Closed taylorhickem closed 3 years ago
possible source of the exception is the matrix generated from the nltk package class CountVectorizer methods:
these methods are called in text.py method get_bigram_matrix()
def get_bigram_matrix(titles):
vect = CountVectorizer(min_df=5, ngram_range=(2, 2), analyzer='word').fit(titles)
feature_names = np.array(vect.get_feature_names())
X_v = vect.transform(titles)
return (feature_names, X_v)
which is called from match.py method score_profile_title()
def score_profile_title():
global profiles
#01 load job profiles from sql
load_job_profiles()
#02 get bigram matrix from profiles
tx.push_tag_gsheets_to_sql(skip=['title'])
profiles = tx.add_clean_deranked_titles(profiles)
feature_names, X_v = tx.get_bigram_matrix(profiles.deranked_title)
title_tags = tx.tag_sheets['title']['data'].copy()
feature_scores = pd.merge(pd.DataFrame({'tag':feature_names}),
title_tags[['tag','score']],on='tag',how='left')['score'].values
feature_scores = [0 if pd.isna(x) else x for x in feature_scores]
title_scores = tx.np.array(tx.np.matmul(X_v.todense(),
tx.np.array(feature_scores).transpose()))[0]
profiles['title_score'] = title_scores
one possible workaround is to reduce the size of the matrix by creating a subset of the profiles matrix. For profiles which have already been scored, they can be dropped from the test set to be scored, and for those which are kept to train the classifier, they can be trimmed based on most recent or randomly sampled to reduce the size of the training matrix.
profiles = tx.add_clean_deranked_titles(profiles)
subset = ....
feature_names, X_v = tx.get_bigram_matrix(subset.deranked_title)
exception message
Traceback (most recent call last):
File "report.py", line 170, in <module>
autorun()
File "report.py", line 162, in autorun
update_job_profiles(limit)
File "report.py", line 113, in update_job_profiles
screen_jobs()
File "report.py", line 106, in screen_jobs
match.screen_jobs()
File "C:\..\Python36\Lib\jobsearch\match.py", line 86, in screen_jobs
update_matches()
File "C:\..\Python36\Lib\jobsearch\match.py", line 108, in update_matches
score_positions()
File "C:\..\Python36\Lib\jobsearch\match.py", line 126, in score_positions
score_profile_title()
File "C:\..\Python36\Lib\jobsearch\match.py", line 152, in score_profile_title
tx.np.array(feature_scores).transpose()))[0]

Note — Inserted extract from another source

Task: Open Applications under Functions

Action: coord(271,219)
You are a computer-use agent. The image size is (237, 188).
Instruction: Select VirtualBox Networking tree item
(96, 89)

MemoryError: Unable to allocate 318. MiB for an array with shape (23861, 1749) and data type float64
do not see exception when screen_jobs() is run as a separate process from update_job_profiles()
problem wasn't fully resolved. Added 90d filter to limit the size of the matrix.
problem running update_job_profiles()
error MB limit reached. haven't isolated specific line of code that throws the exception. Goes away if the # of jobs searched at a time is reduced ex 400 --> 100.
Theory 1) has to do with the big matrix that uses all of the past records. Could probably avoid by limiting to a subset like most recent.